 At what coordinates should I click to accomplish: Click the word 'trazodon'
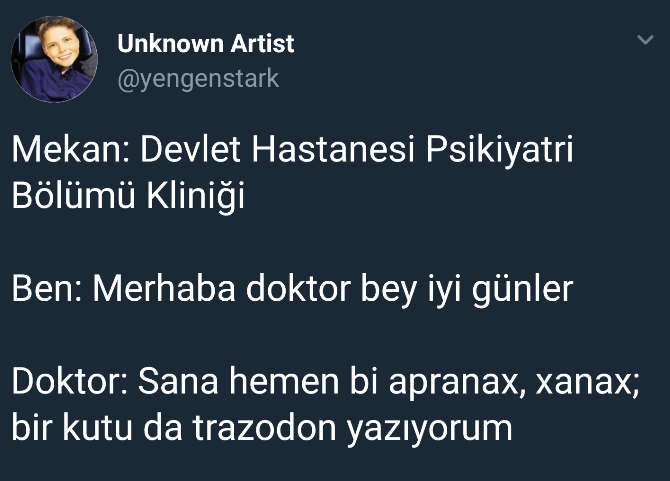coord(264,427)
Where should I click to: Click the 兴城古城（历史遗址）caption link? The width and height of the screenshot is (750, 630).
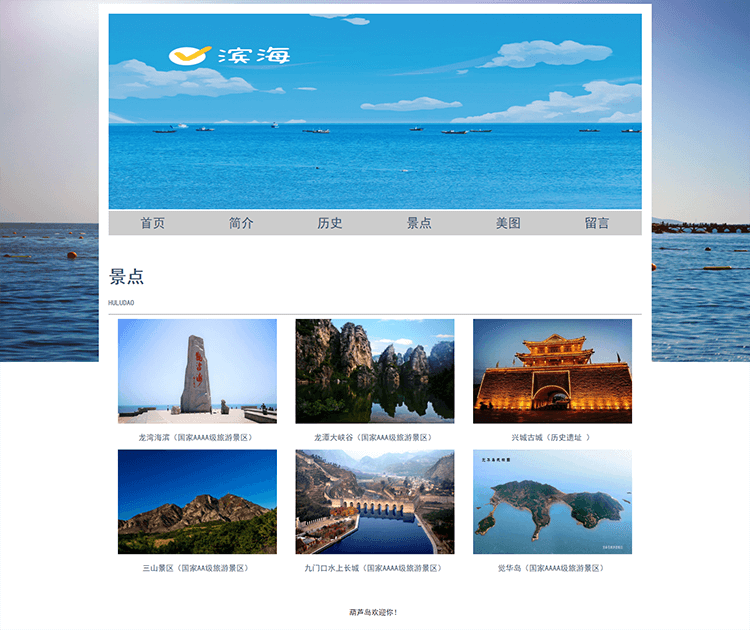point(552,438)
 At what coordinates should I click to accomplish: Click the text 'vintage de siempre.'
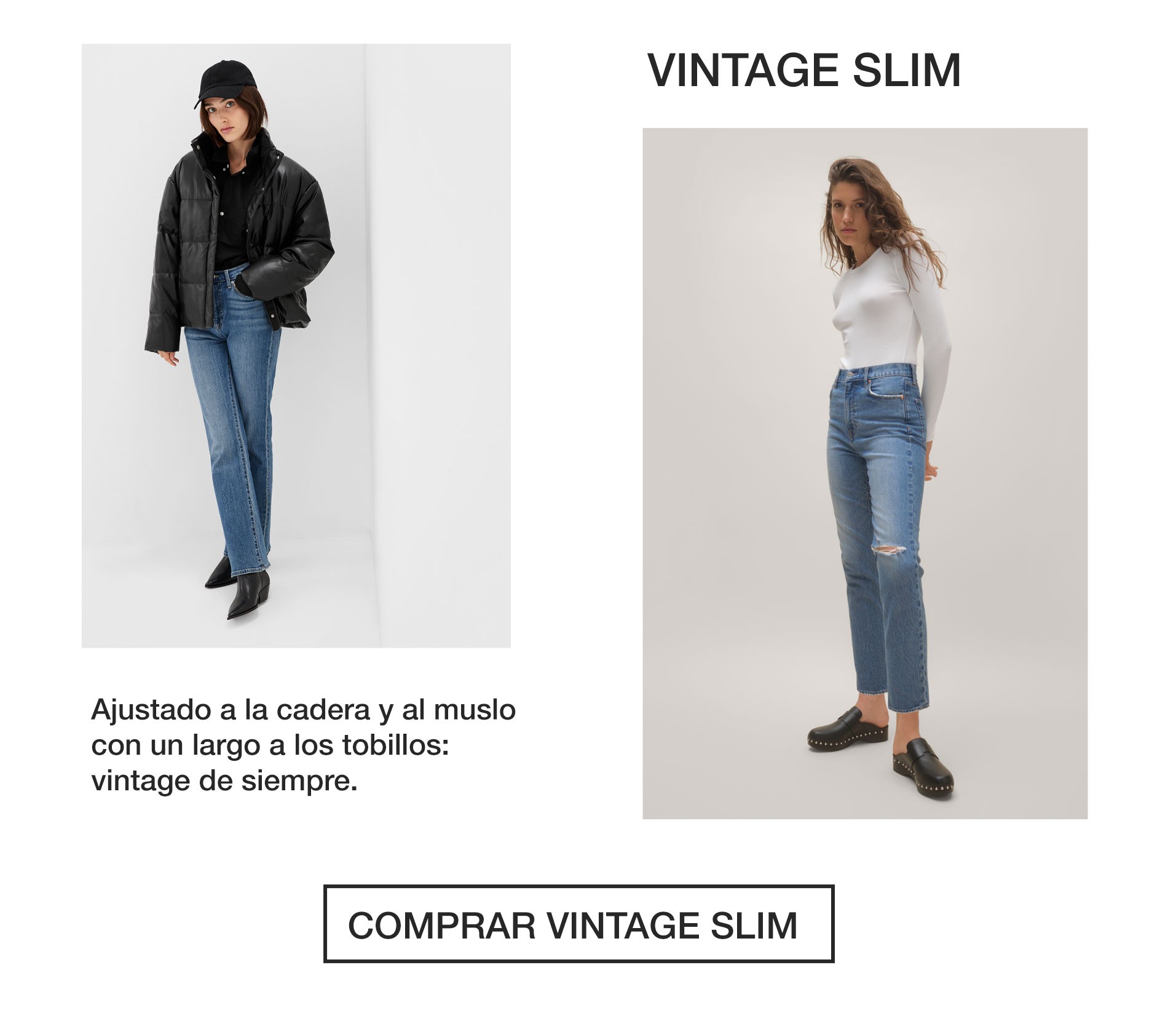pos(224,780)
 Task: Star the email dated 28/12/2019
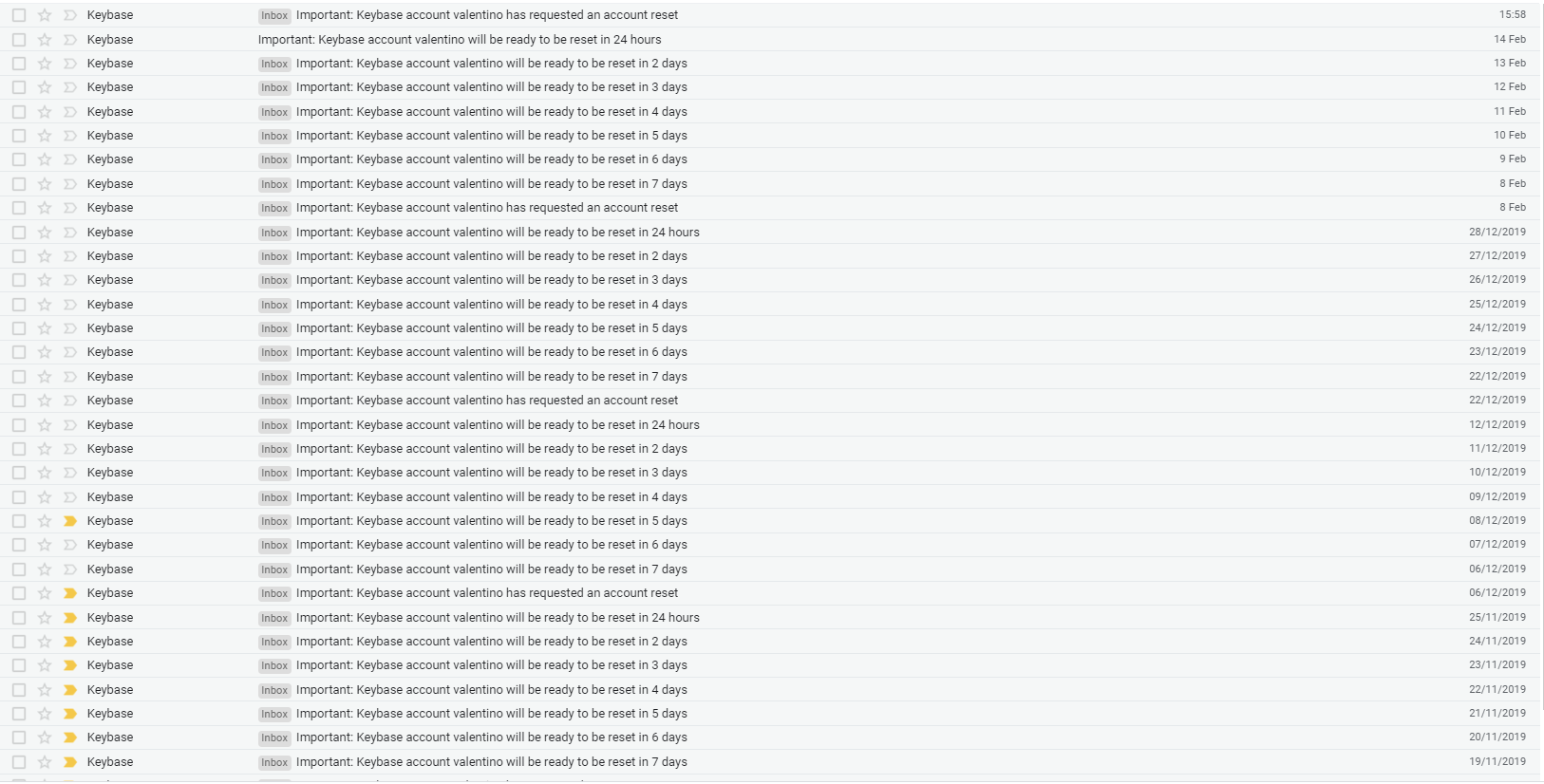pyautogui.click(x=44, y=232)
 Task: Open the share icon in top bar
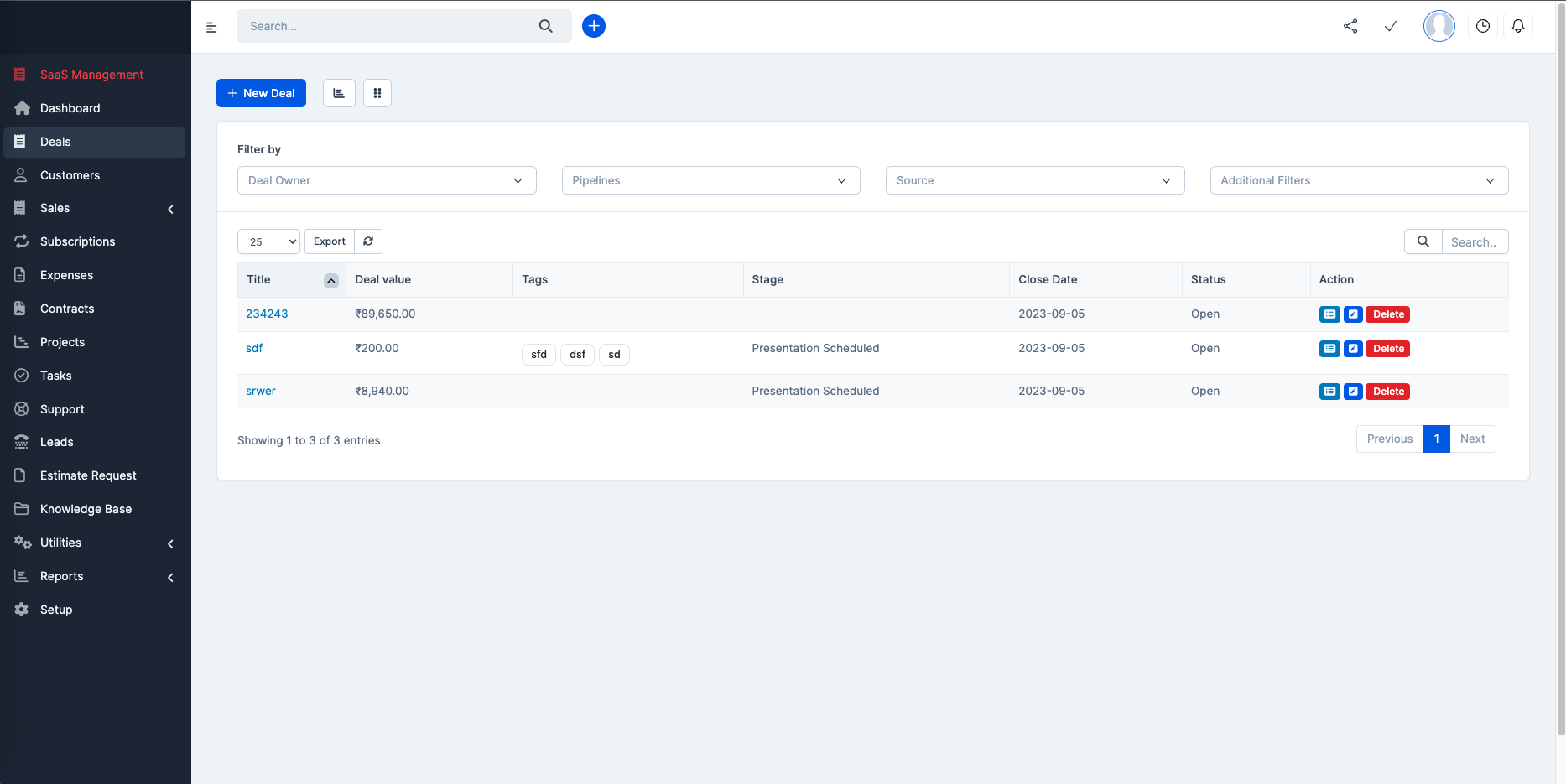pos(1350,26)
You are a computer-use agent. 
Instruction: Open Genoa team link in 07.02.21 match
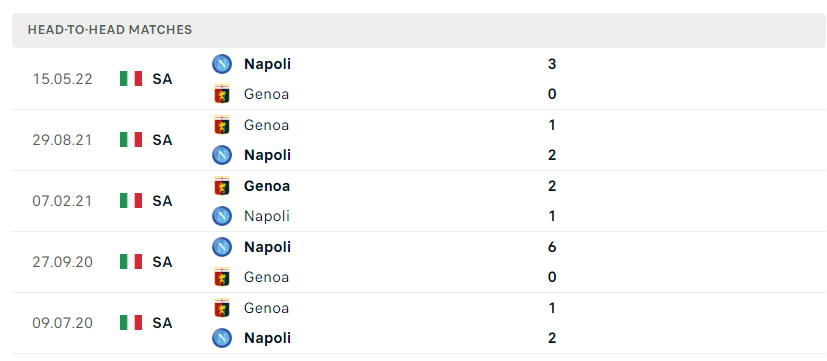(x=267, y=186)
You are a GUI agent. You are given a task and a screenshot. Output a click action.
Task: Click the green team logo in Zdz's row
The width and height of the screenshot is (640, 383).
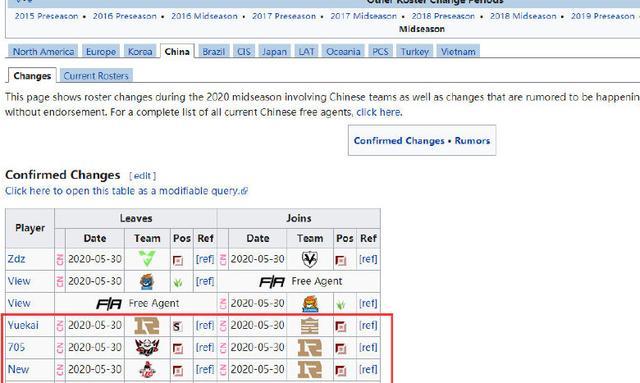pyautogui.click(x=147, y=259)
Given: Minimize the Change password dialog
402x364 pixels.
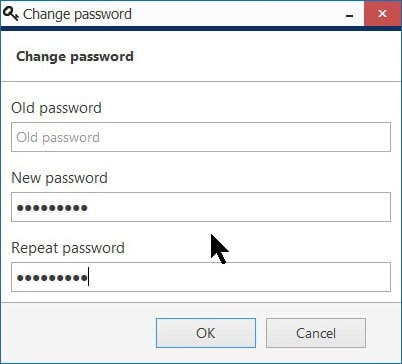Looking at the screenshot, I should coord(349,14).
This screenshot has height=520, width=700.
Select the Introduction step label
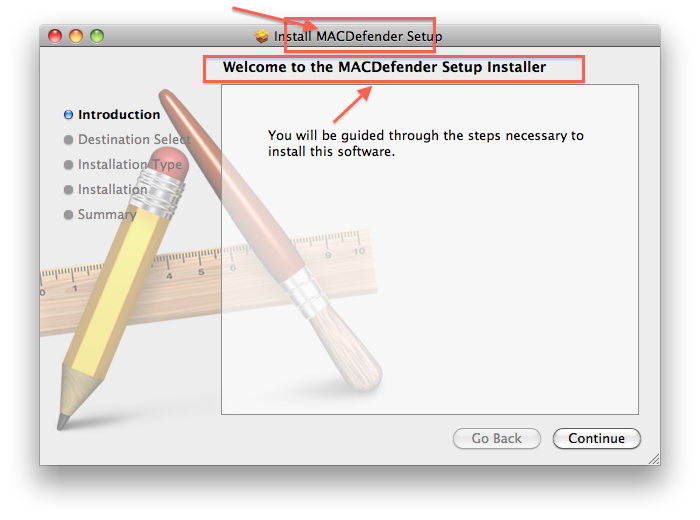[x=119, y=115]
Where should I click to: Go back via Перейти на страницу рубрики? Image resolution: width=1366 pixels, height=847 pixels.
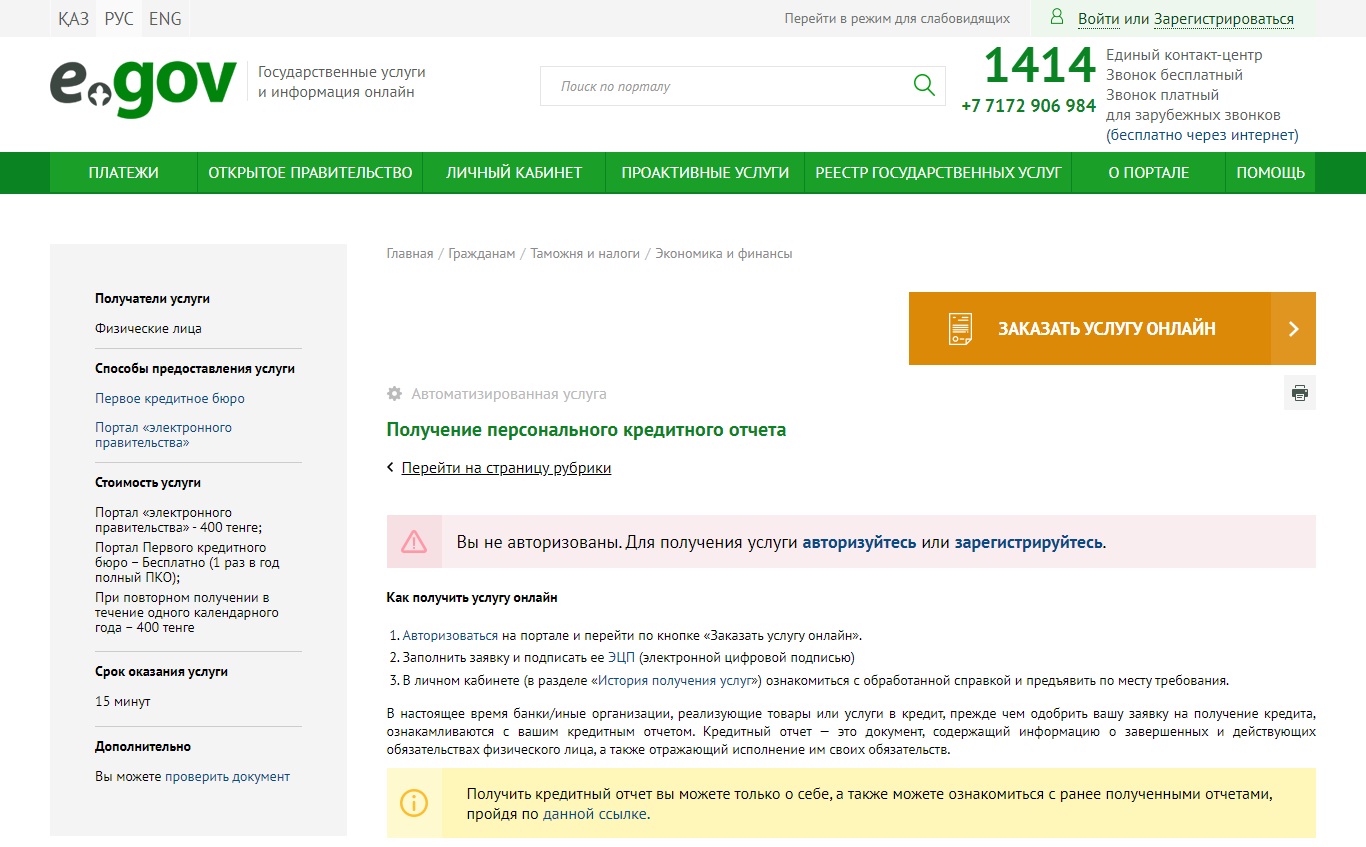pyautogui.click(x=506, y=468)
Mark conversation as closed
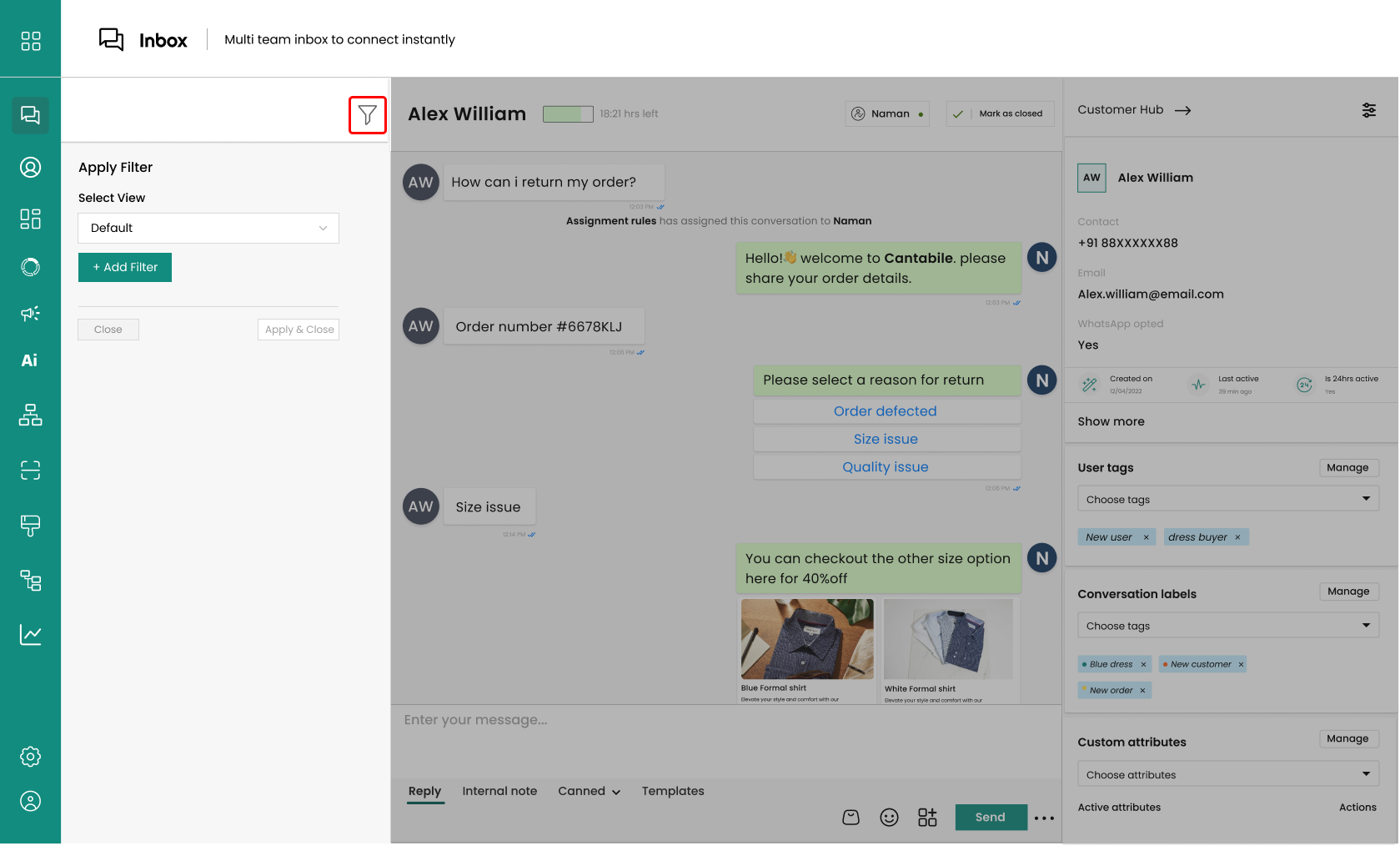This screenshot has width=1400, height=846. tap(1000, 113)
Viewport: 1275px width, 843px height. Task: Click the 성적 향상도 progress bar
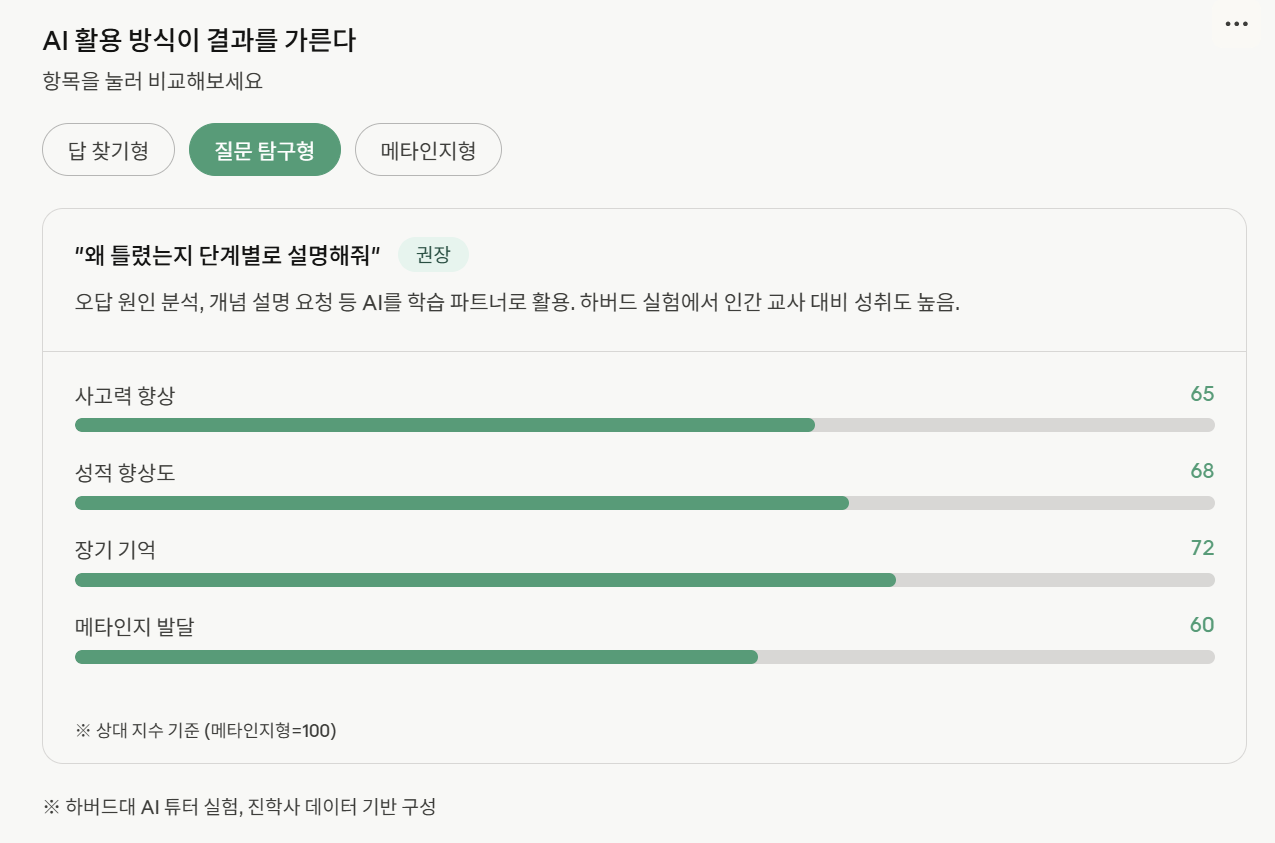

[About this exercise]:
Each record has to be set down verbatim, and the pictures must not appear in the copy.

[Answer box]:
 At what coordinates should I click to accomplish: Click the word 'trazodon'
coord(264,427)
Where should I click to: Click the 兴城古城（历史遗址）caption link? The width and height of the screenshot is (750, 630).
point(552,438)
 At what coordinates should I click to accomplish: Click the text 'vintage de siempre.'
pos(224,780)
 Task: Star the email dated 28/12/2019
pyautogui.click(x=44, y=232)
 Task: Open the share icon in top bar
pos(1350,26)
You are a computer-use agent. 
Instruction: Open Genoa team link in 07.02.21 match
(x=267, y=186)
You are a GUI agent. You are given a task and a screenshot. Output a click action.
Task: Click the green team logo in Zdz's row
The width and height of the screenshot is (640, 383).
pyautogui.click(x=147, y=259)
Given: Minimize the Change password dialog
402x364 pixels.
Looking at the screenshot, I should coord(349,14).
This screenshot has height=520, width=700.
Select the Introduction step label
[x=119, y=115]
Where should I click to: Go back via Перейти на страницу рубрики? Image resolution: width=1366 pixels, height=847 pixels.
pyautogui.click(x=506, y=468)
Mark conversation as closed
This screenshot has width=1400, height=846. tap(1000, 113)
Viewport: 1275px width, 843px height. Task: Click the 성적 향상도 progress bar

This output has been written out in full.